«Afasta-te de mim!»

A árvore de Zaqueu*

* «Porque era de baixa estatura, subiu a uma árvore para ver Jesus» (Lucas 19,3-4)

Se treparmos até ao cimo, todas as coisas da vida servem para ver melhor.

V DOMINGO TEMPO COMUM – C

«Afasta-te de mim!» Diz-se em voz alta, mas sobretudo para dentro: quando nos calha um intruso, um passante inoportuno, um “amigo” rémora, um namorado que não encaixa, o cônjuge que já não queremos ao lado… Até desejaríamos poder dizê-lo às ideias obsessivas aos ideais incómodos e à nossa consciência. Dizemo-lo tanto por orgulho como por falsa humildade: tanto nos achamos senhores supremos das nossas escolhas sem termos que dar atenção aos outros, como nos achamos incapazes de realizar o que desejamos e de colaborar num plano comunitário. Por outro lado, verdade seja dita que, de vez em quando, precisamos de nos afastar na tranquilidade do nosso cantinho.

A Isaías também lhe calhou uma presença estranha, pertinazmente importuna e ainda por cima como que “mascarada”: a do Senhor Deus no seu esplendor, que os olhos humanos nunca podem ver claramente. Apenas os «seres ardentes» (significado do termo hebraico «serafim») a conseguem cantar, chamando-Lhe três vezes (ou seja, perfeitissimamente) «Santo» – uma fórmula de culto já anterior a Isaías e não exclusiva do judaísmo.

Havia razão para ter medo: acreditava-se que a visão da transcendência divina era de tal modo tremenda que podia aniquilar o ser humano. Por isso, esse profeta precisou de muita coragem (ou terá tido o atrevimento) para aceitar o desafio que lhe fora lançado pelo próprio Deus – mas sobretudo porque teve a experiência de que o encontro com Deus também podia purificar os humildes, pondo a força divina no seu coração. Partiu então a pregar a «santidade de Deus», «o Santo de Israel».

A «santidade» é a característica daquilo que é divino, essencialmente e infinitamente diferente das características humanas. Esta realidade tão estranha enche de medo os «mortais», que se sentem vulneráveis à acção benéfica ou maléfica de um ser superior. «Santo» e «sagrado» (em inglês «holy») derivam do mesmo radical indo-europeu («sak» e «sank»), já com o sentido de consagrar, dedicar, apontando para algo aparte e inviolável (o radical de «holy» tem o sentido de completo, em perfeito estado, como se vê em «whole» e «health»).

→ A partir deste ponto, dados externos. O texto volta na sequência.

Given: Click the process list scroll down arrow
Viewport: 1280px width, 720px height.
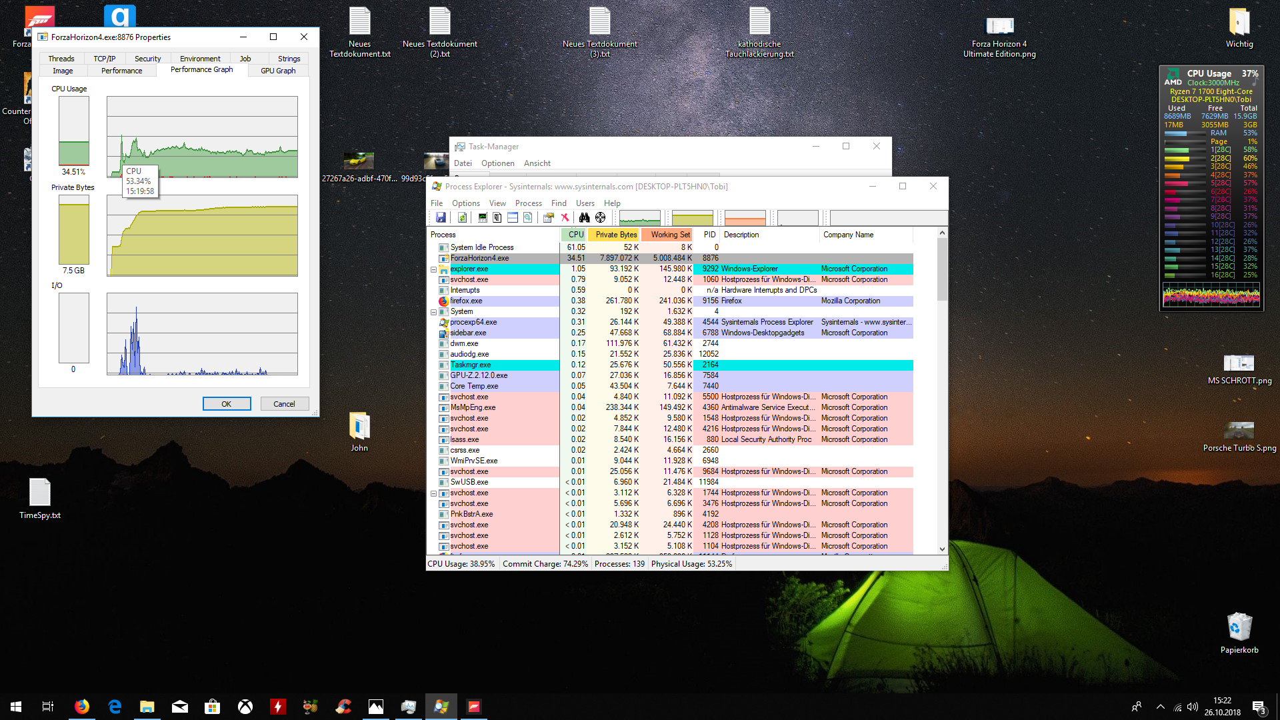Looking at the screenshot, I should tap(942, 549).
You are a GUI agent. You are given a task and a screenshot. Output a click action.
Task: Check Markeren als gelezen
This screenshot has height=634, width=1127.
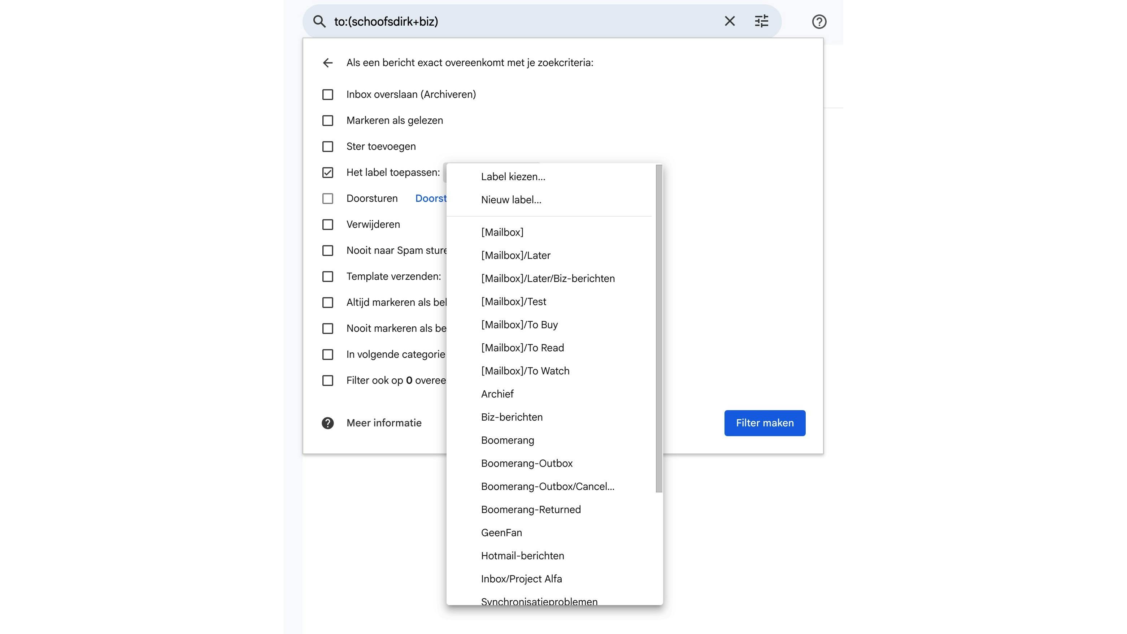point(328,120)
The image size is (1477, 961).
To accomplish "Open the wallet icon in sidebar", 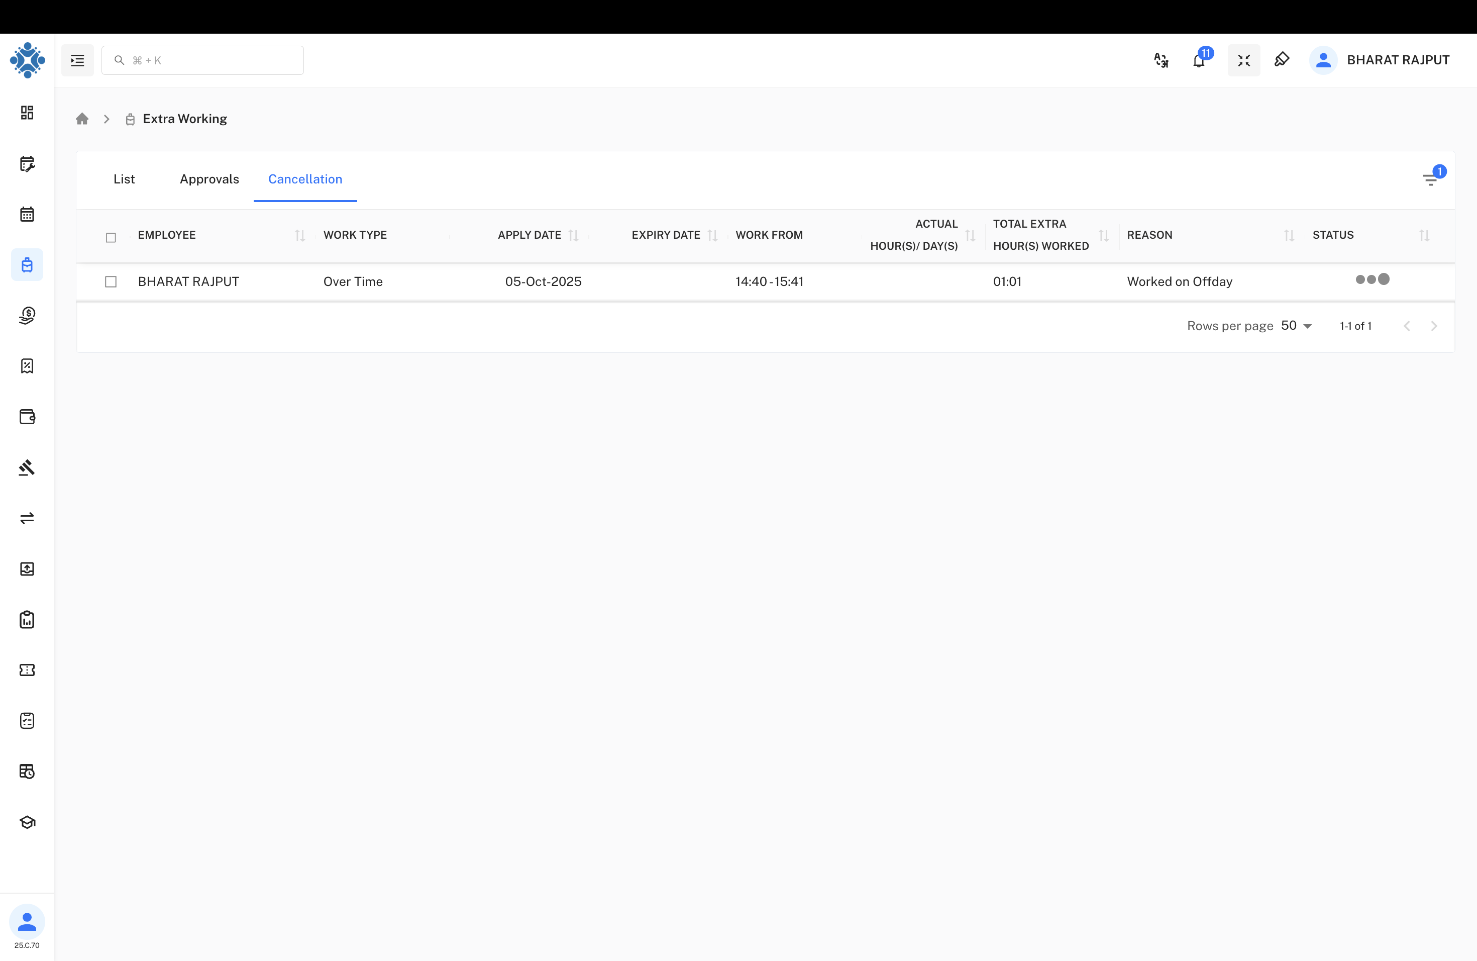I will click(x=27, y=417).
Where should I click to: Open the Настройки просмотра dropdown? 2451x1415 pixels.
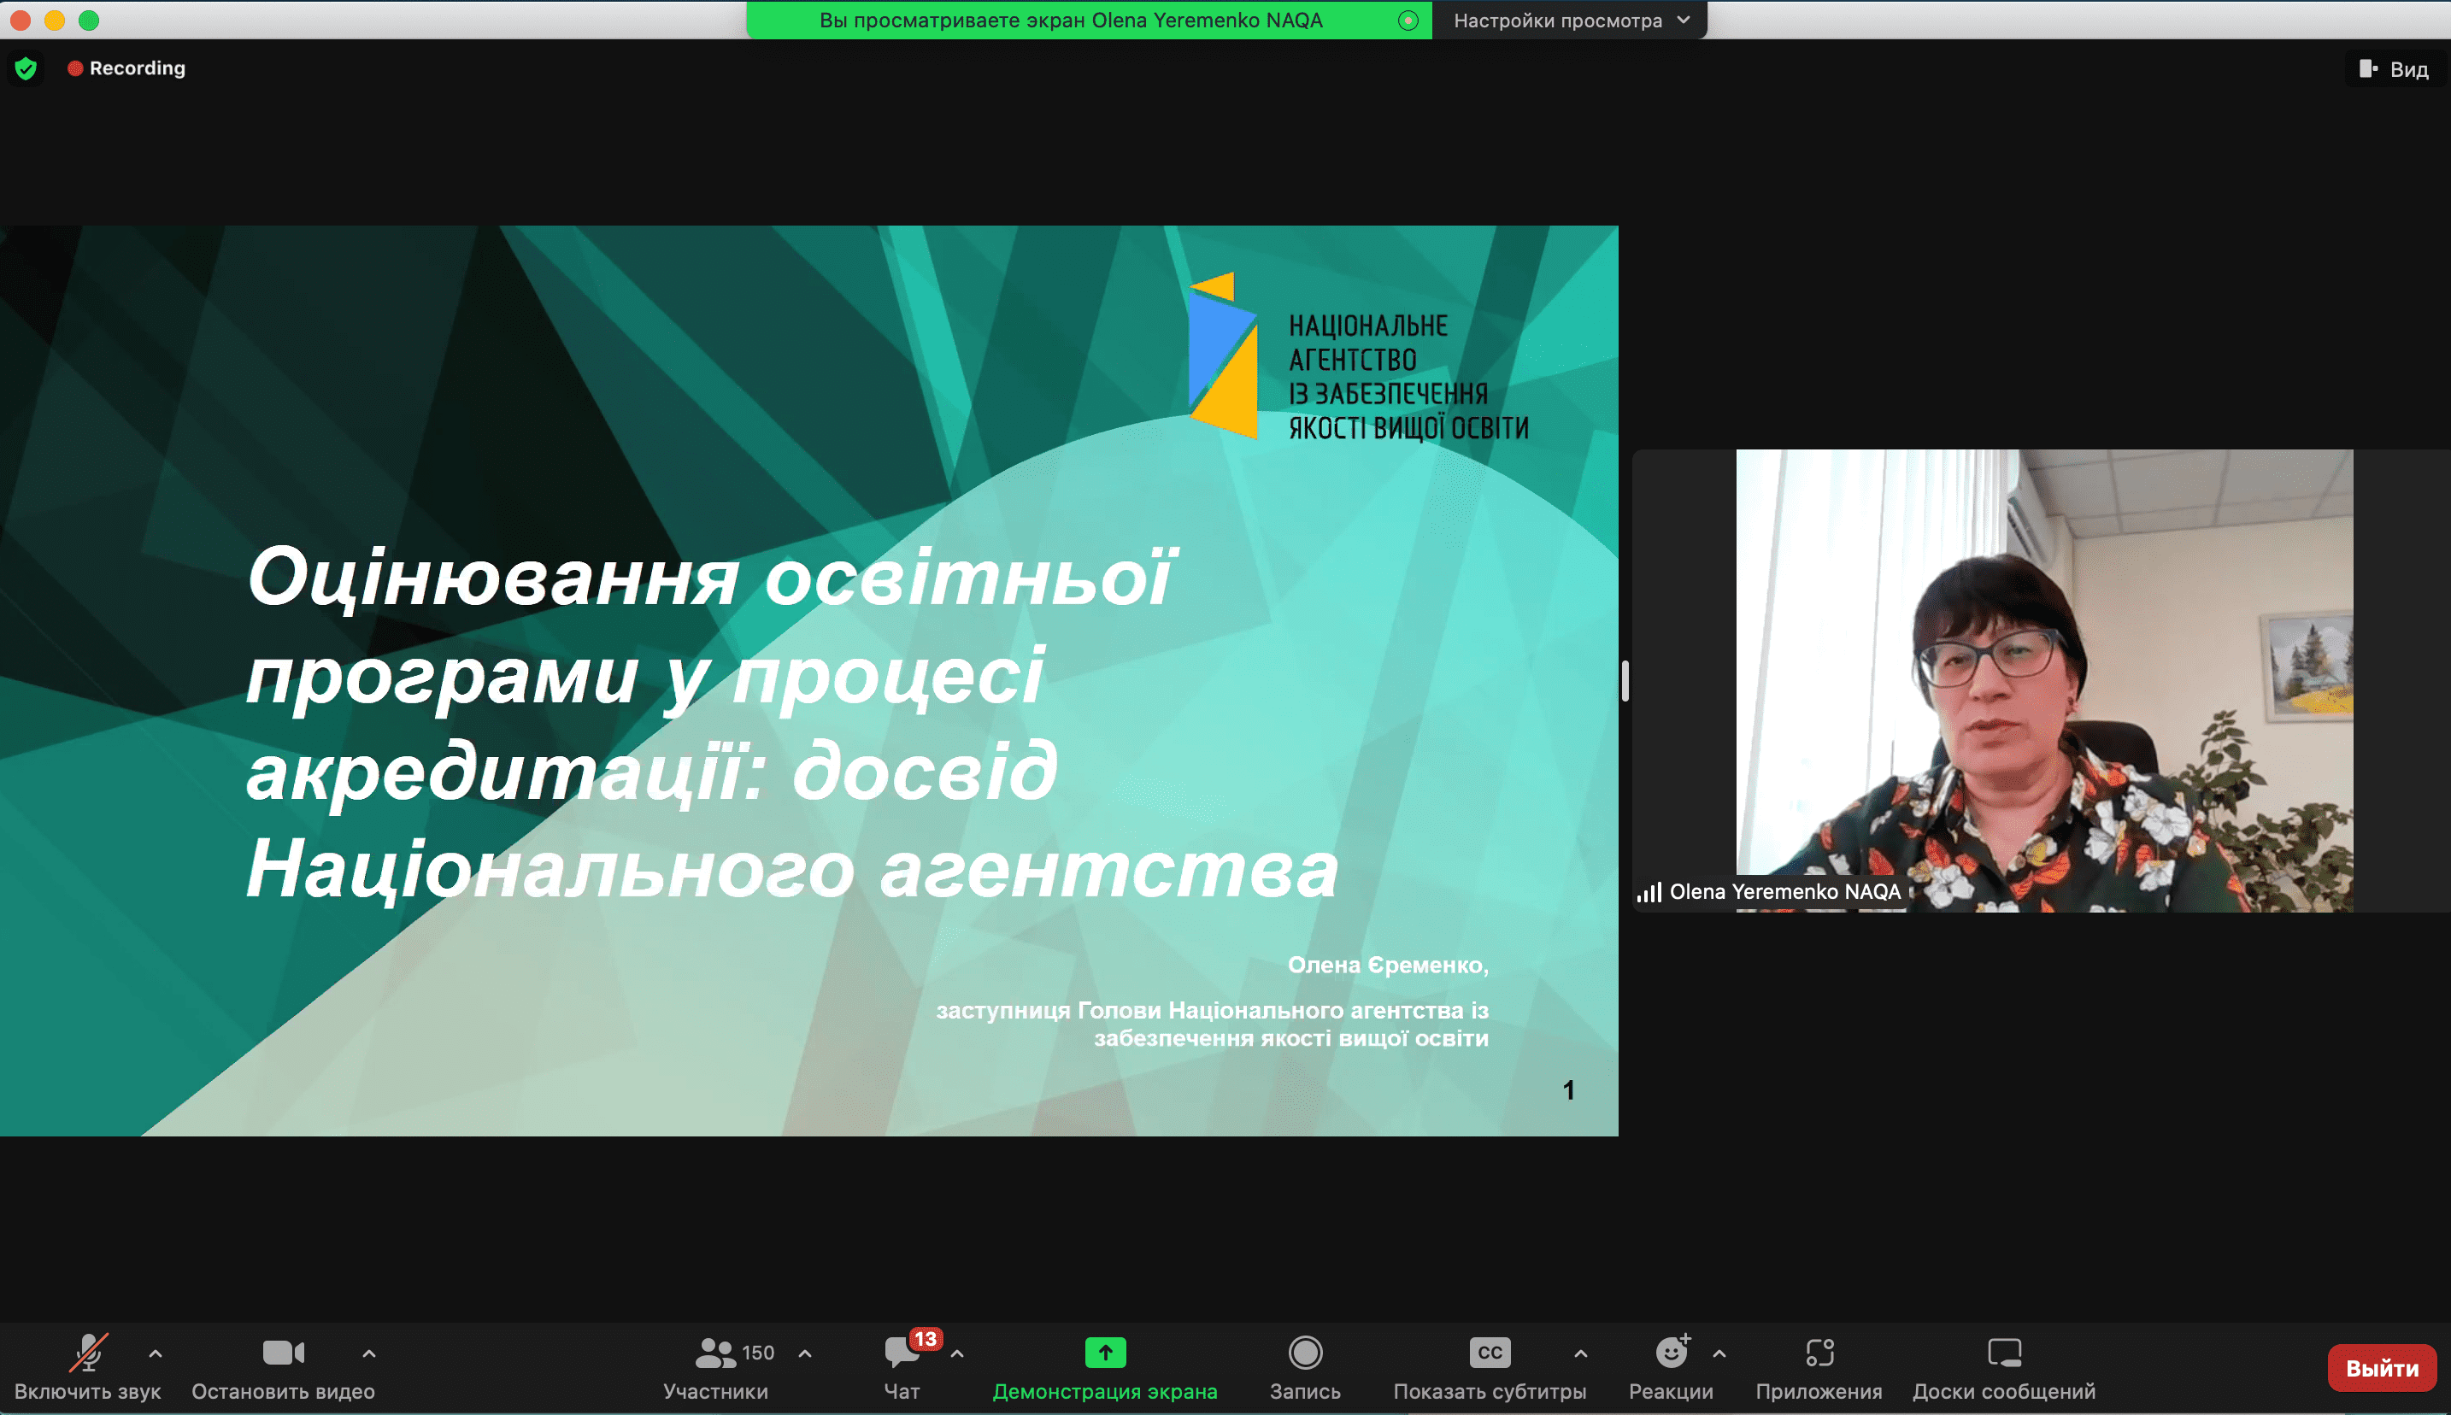[x=1570, y=20]
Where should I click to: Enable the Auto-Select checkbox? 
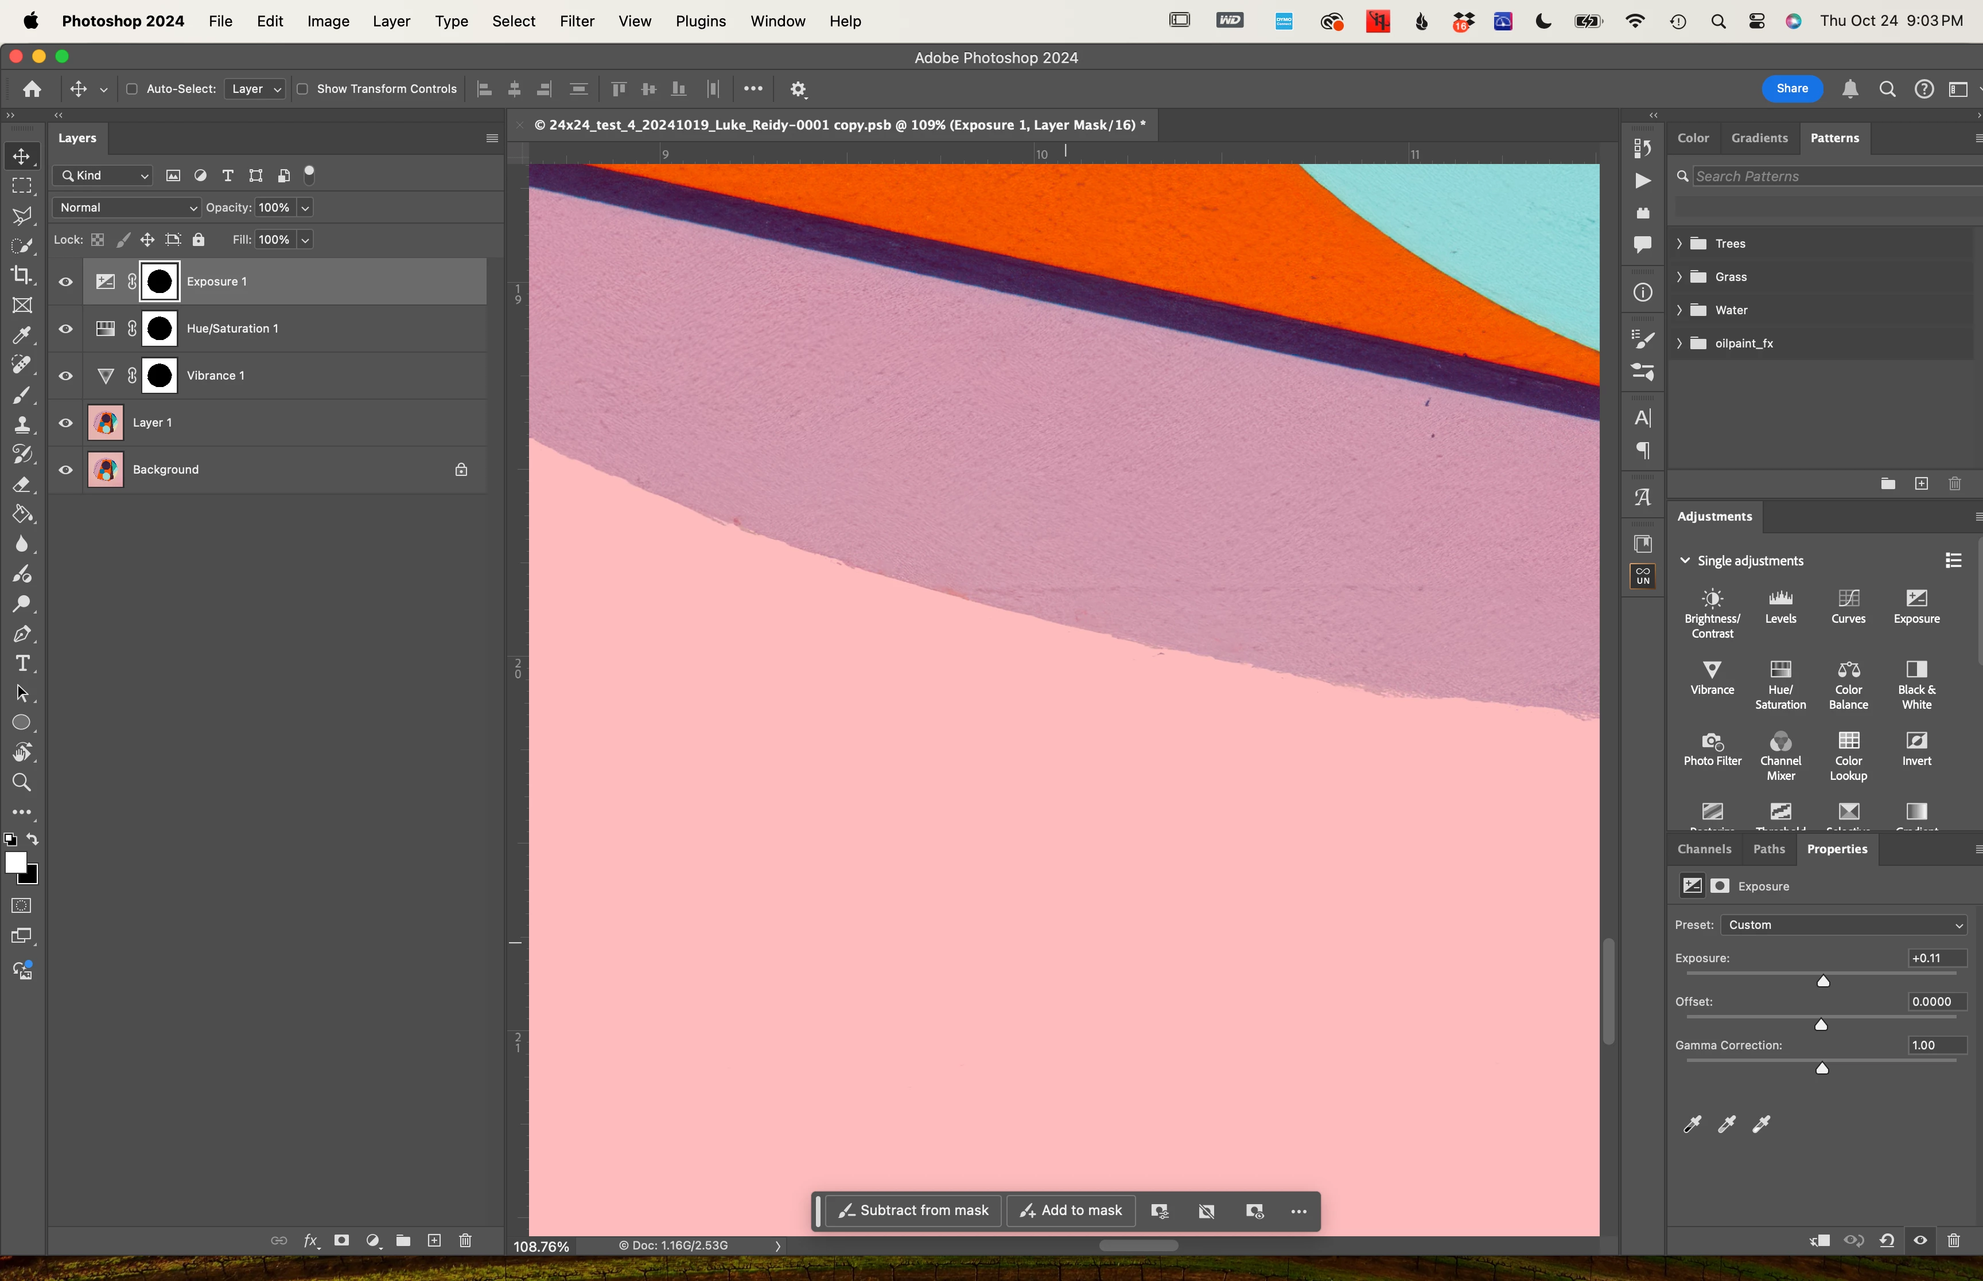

O «Santo de Israel» é inacessível, abso-luto (totalmente separado, e portanto isento de toda a relatividade humana). Mas é também amor, prazer, força, salvação e apoio absolutos (portanto não sujeitos à relatividade e instabilidade humanas), «rochedo inabalável», «palavra criadora», «benevolência e fidelidade eternas». Ao longo da Bíblia, e particularmente nos Salmos (como o da liturgia de hoje), encontram-se frequentemente estes conceitos. De toda a maneira, é normal que se tenham desenvolvido rituais de aproximação de Deus, normalmente rituais de purificação (que normalmente incluem injunções morais).

Na 2.ª leitura (onde encontramos a forma provavelmente mais antiga do credo cristão), S. Paulo já elimina as barreiras entre os seres humanos e Deus: o seu «poder absoluto» eleva-os à dignidade divina – o que sempre pareceu inverosímil para a inteligência humana (Actos dos Apóstolos, 17, 16-34). Ele próprio se confessa «indigno de ser chamado apóstolo», «um aborto», não só por ter perseguido os cristãos, mas pelas suas muitas fraquezas. Não fora o clima frenético à volta do tema do aborto, não daríamos tanta atenção ao termo. Mas S. Paulo apenas confessa humildemente que, perante a perfeição de Deus, não passa de um ser mal formado, jamais amadurecido, mas que mesmo assim a Vida divina se serve dele para comunicar mais vida. Por isso, Deus o purificou – e com que violência… – a caminho de Damasco.

E agora, é a vez de S. Pedro (evange-lho):

«À tua voz, Senhor, lançarei as redes», exclama. Pedro admirava imenso Jesus, mas não estava nada à espera de ter um amigo assim tão “estranho”! E ao dar conta de que «o Santo de Israel», com todo o seu poder, se manifestava em Jesus, caiu de joelhos e gritou: «Afasta-te de mim!»

Porém, os tempos eram outros e Jesus deu-lhe a volta: à humildade de Pedro seguiu-se a “promoção” a «pescador de homens» (uma imagem linda e profunda, mas profanada pelos que se arrogaram o direito de “pescar à força”, utilizando o seu falso poder espiritual para obrigar os outros, até com ameaças cruéis, a “entrarem na rede”, submetendo-se a um código falsamente apelidado de «fé». No melhor pano cai a nódoa!).

Parecia provado que não são os muitos defeitos e decisões erradas que nos afastam de Deus – mas sim o teimar no erro, por caturrice ou preguiça.

(Verdade verdadinha, não faltam razões para dizer a Deus: «Afasta-te de mim!» Mas será sobretudo devido ao conflito interior entre as exigências da justiça e o comodismo; e sempre que não juntamos a inteligência e o coração para ordenar o projecto da vida, conscientes do nosso temperamento, incapacidades e capacidades, desejos “bons” e “maus”… Valha o realismo de S. Paulo: «pela graça de Deus sou o que sou…» e tornou-se «pescador de homens» com todas as qualidades e defeitos que tinha, achando até que podia dizer que trabalhava mais do que os outros apóstolos…)

Pedro era mesmo um amigo fixe, mas demasiado auto-confiante e impulsivo: quando se viu em perigo de ser preso com Jesus, apressou-se a negar, e por três vezes, ser seu amigo. O evangelho de João (21,15-19) termina com um interessante diálogo, já depois da ressurreição: Jesus perguntou a Pedro, e por três vezes, se era deveras seu amigo. É claro que Pedro acusou o toque… Fica triste e receoso de si próprio, até porque já experimentou que mesmo o maior amor humano é imperfeito. Mas é então que é convidado a trabalhar no projecto de Cristo, e curiosamente já não responde: «Afasta-te de mim!»